Only the lines from the one that contains "Task: Click the Close button" to the last line below, both included, should be transcribed. Pictures stay out of the copy.

[Opening Working data section]

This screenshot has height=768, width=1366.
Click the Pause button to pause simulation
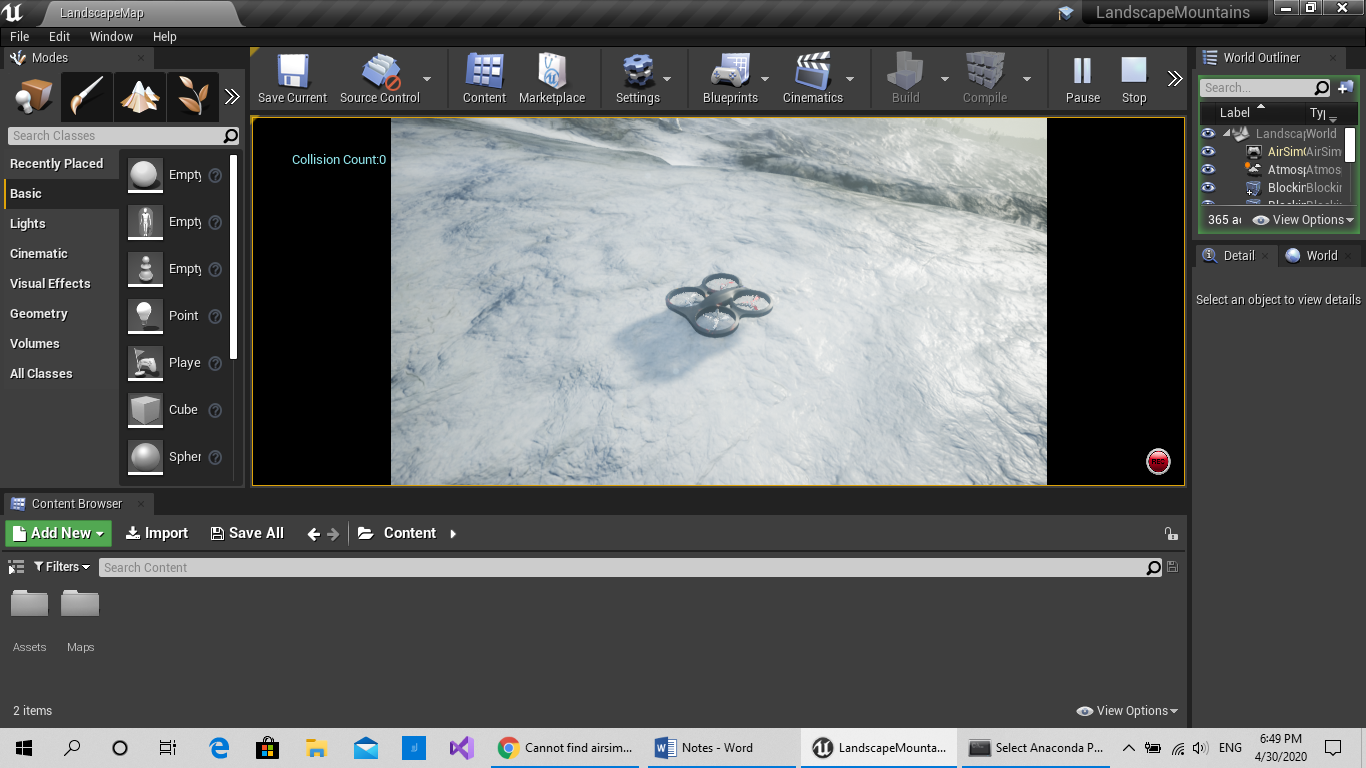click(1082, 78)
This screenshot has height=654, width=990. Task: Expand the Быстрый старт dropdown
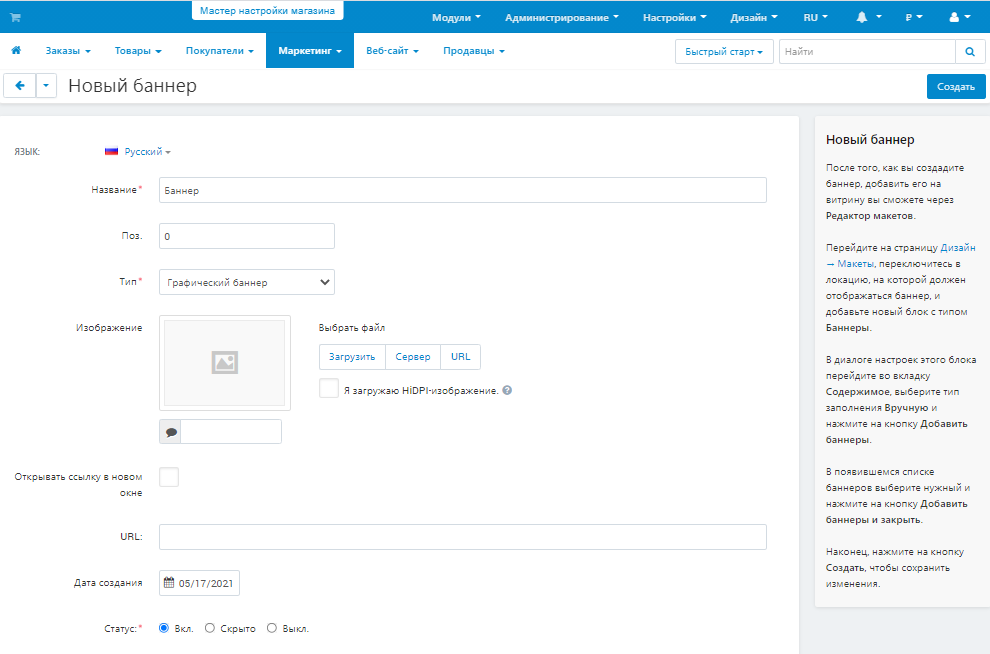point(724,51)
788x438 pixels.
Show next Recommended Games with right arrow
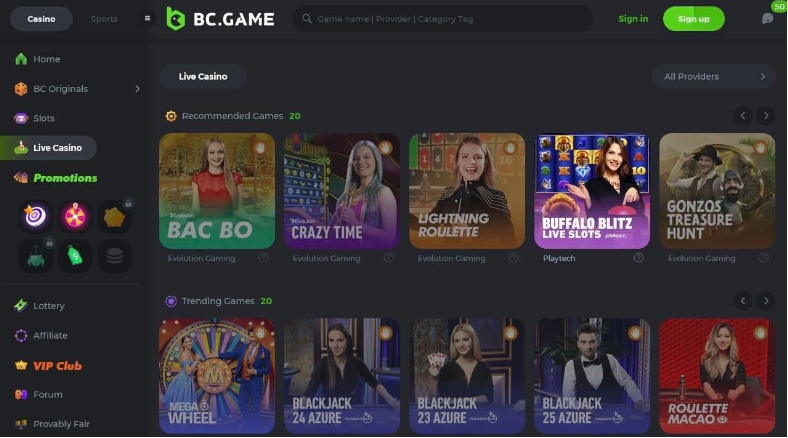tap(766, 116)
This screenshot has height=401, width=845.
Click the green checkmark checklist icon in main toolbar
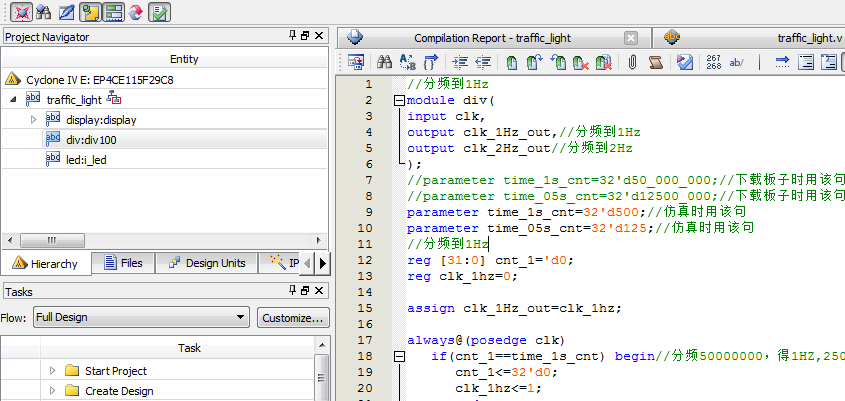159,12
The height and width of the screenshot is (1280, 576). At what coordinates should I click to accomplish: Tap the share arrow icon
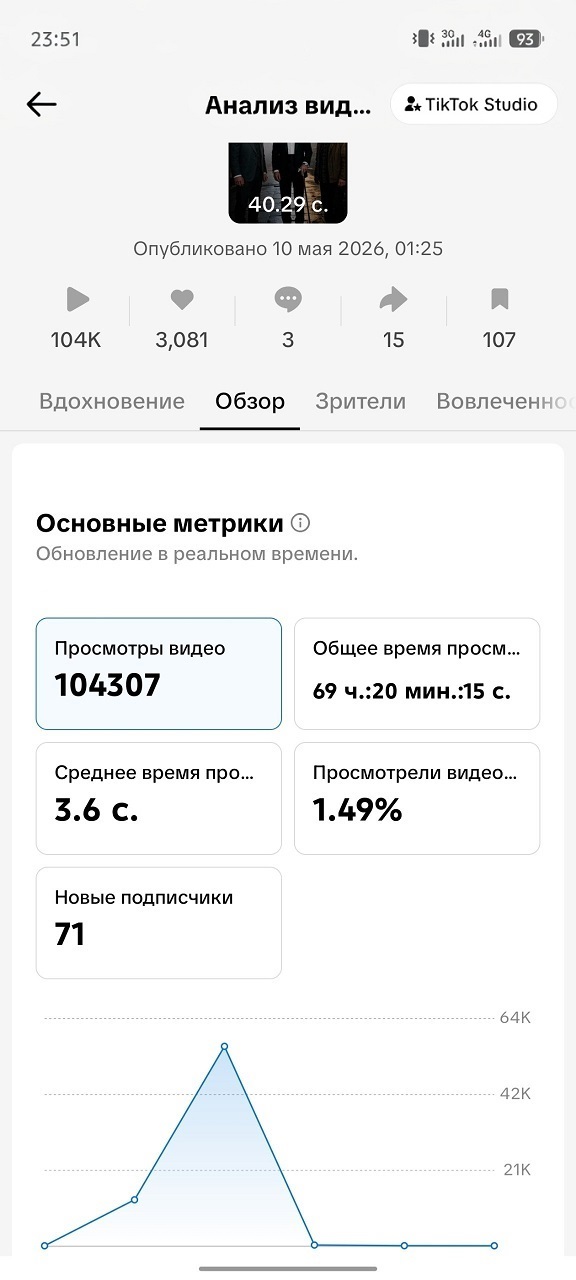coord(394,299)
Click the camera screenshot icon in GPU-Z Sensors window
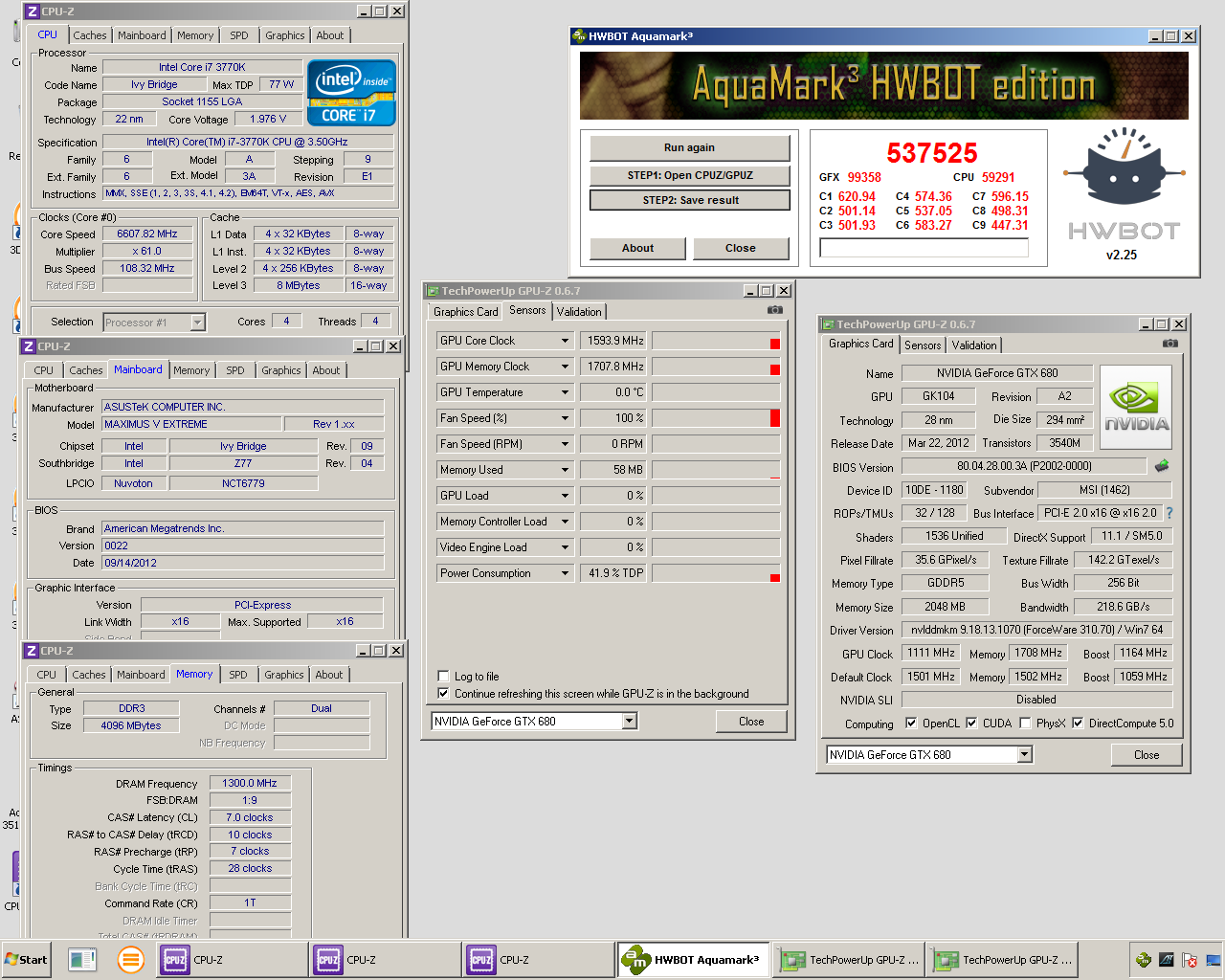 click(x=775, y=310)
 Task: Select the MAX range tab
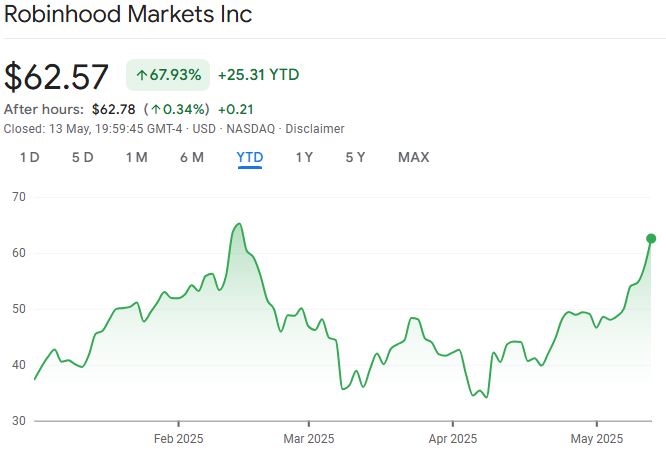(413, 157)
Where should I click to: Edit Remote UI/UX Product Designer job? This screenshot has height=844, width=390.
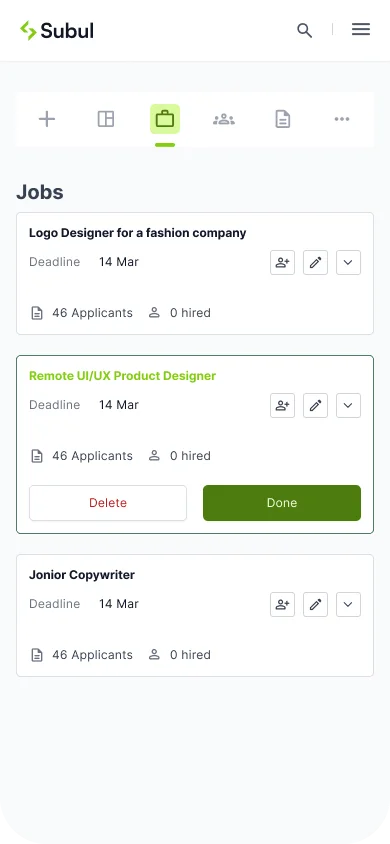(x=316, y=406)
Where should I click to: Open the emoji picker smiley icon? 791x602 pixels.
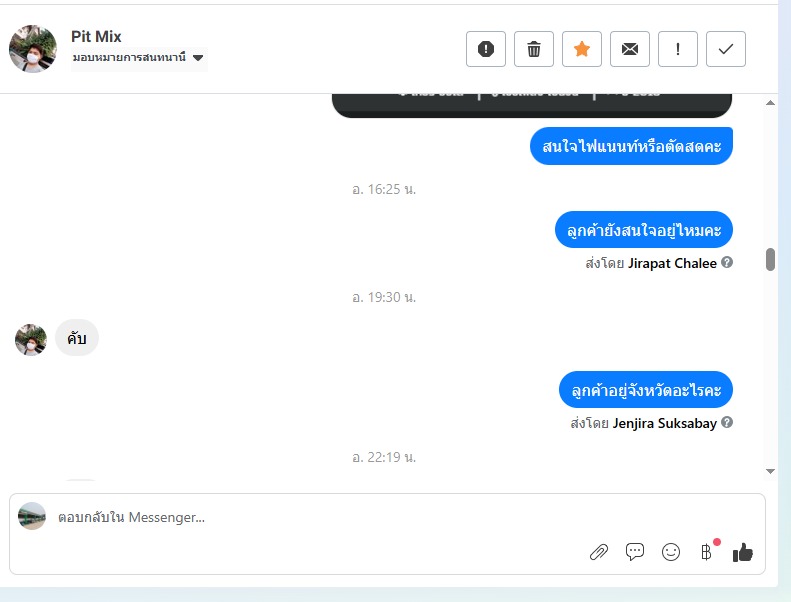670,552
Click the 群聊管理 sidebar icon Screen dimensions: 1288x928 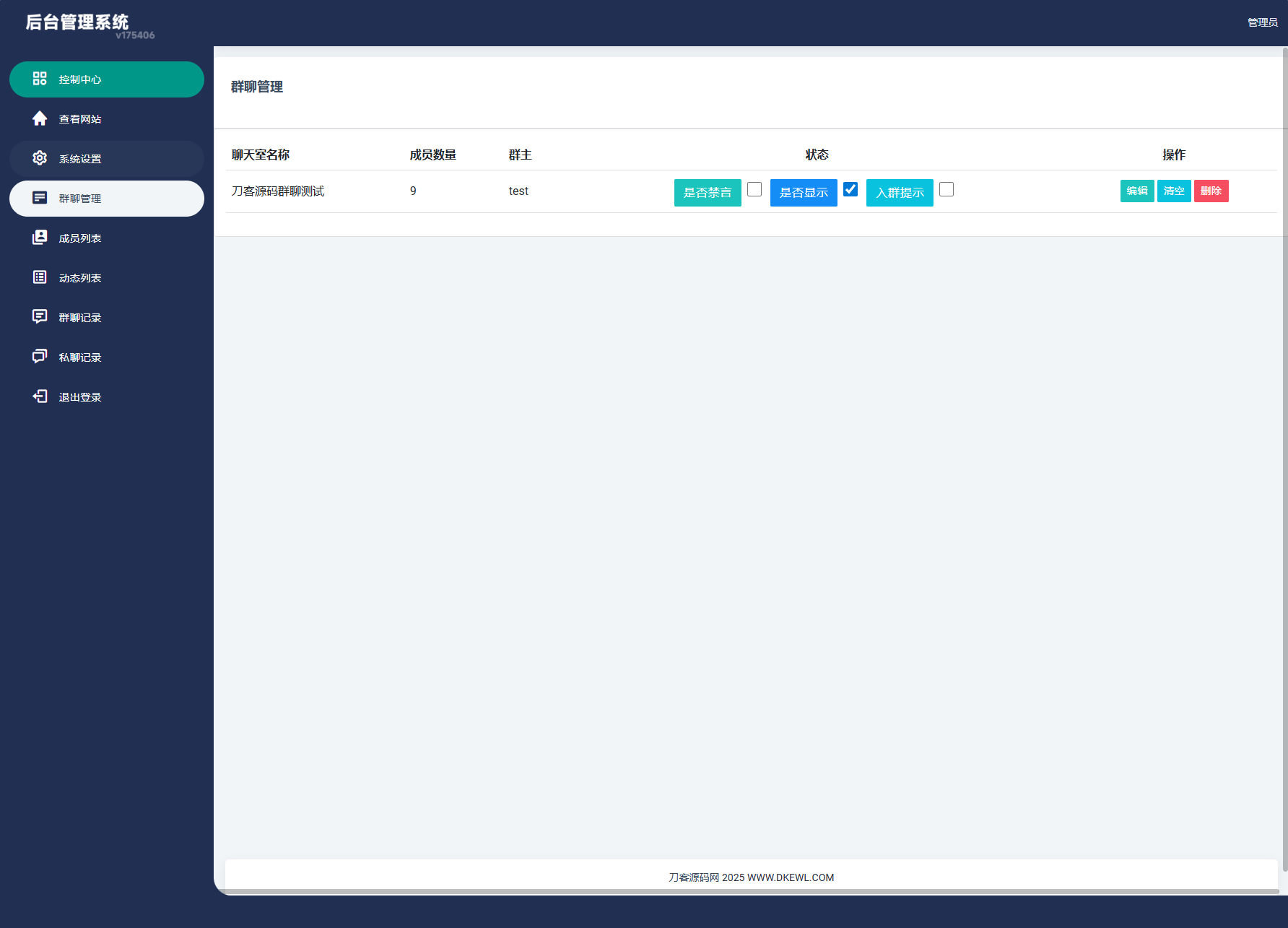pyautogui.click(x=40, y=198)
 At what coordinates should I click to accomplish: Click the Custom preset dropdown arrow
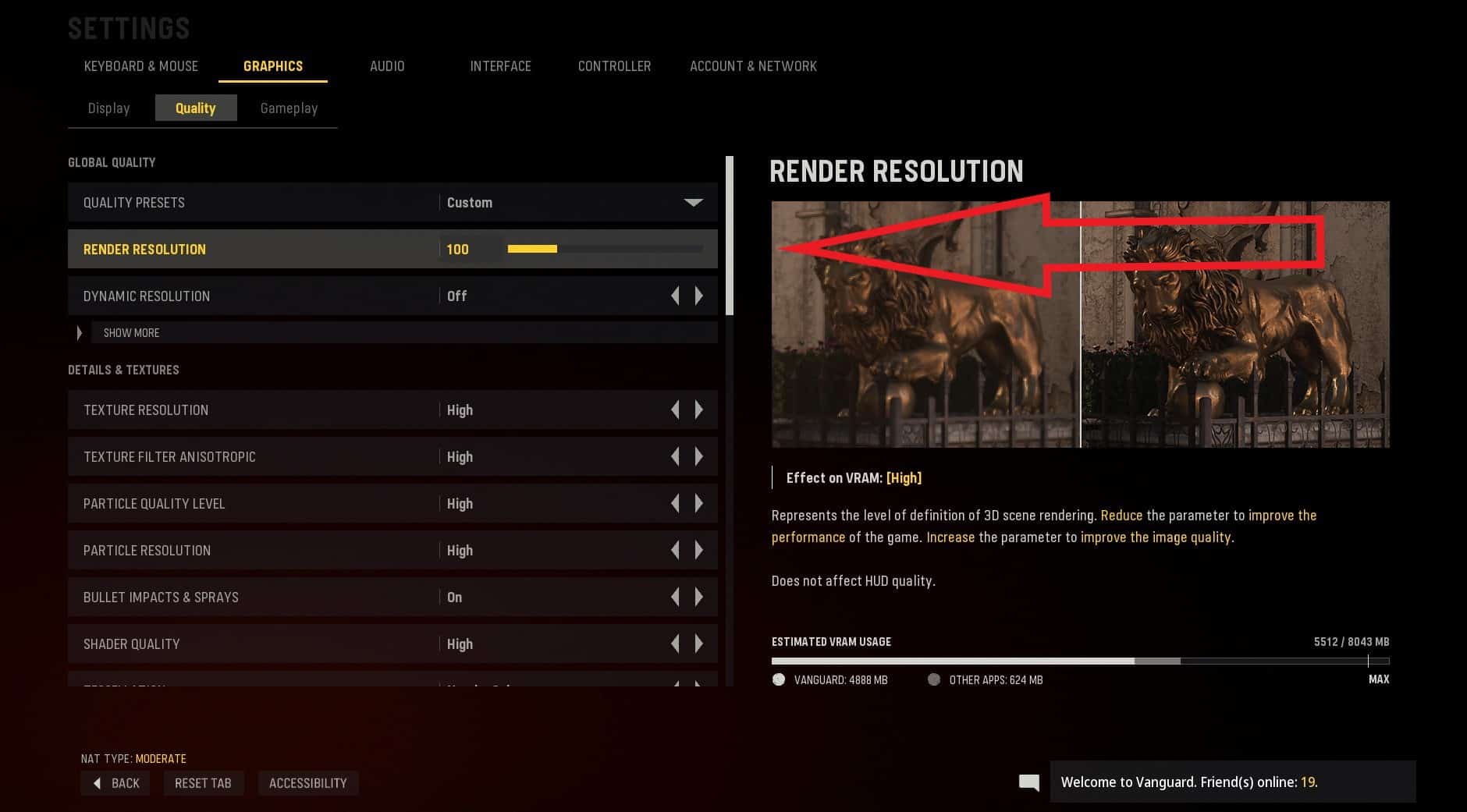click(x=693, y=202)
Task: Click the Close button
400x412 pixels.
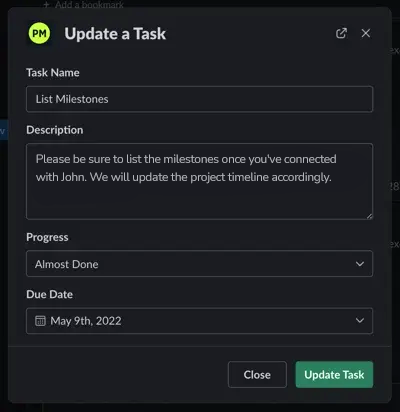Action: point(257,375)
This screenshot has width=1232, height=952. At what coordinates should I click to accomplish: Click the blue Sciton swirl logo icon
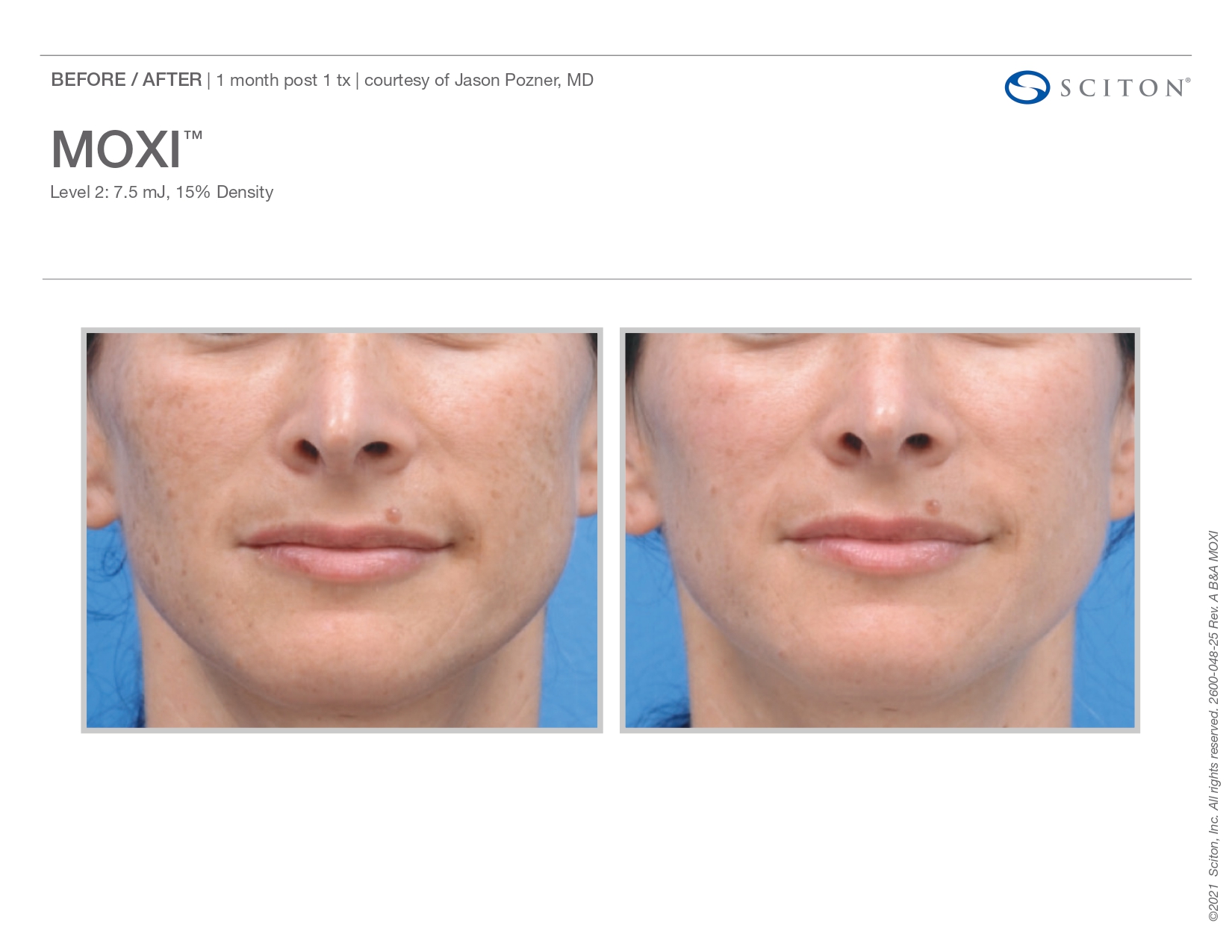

[Closing Working data section]

▶ _Solution to the problem_:
Task: Click the Close button
400x412 pixels.
Action: point(257,375)
This screenshot has width=1232, height=952. At what coordinates should I click to accomplish: Click the blue Sciton swirl logo icon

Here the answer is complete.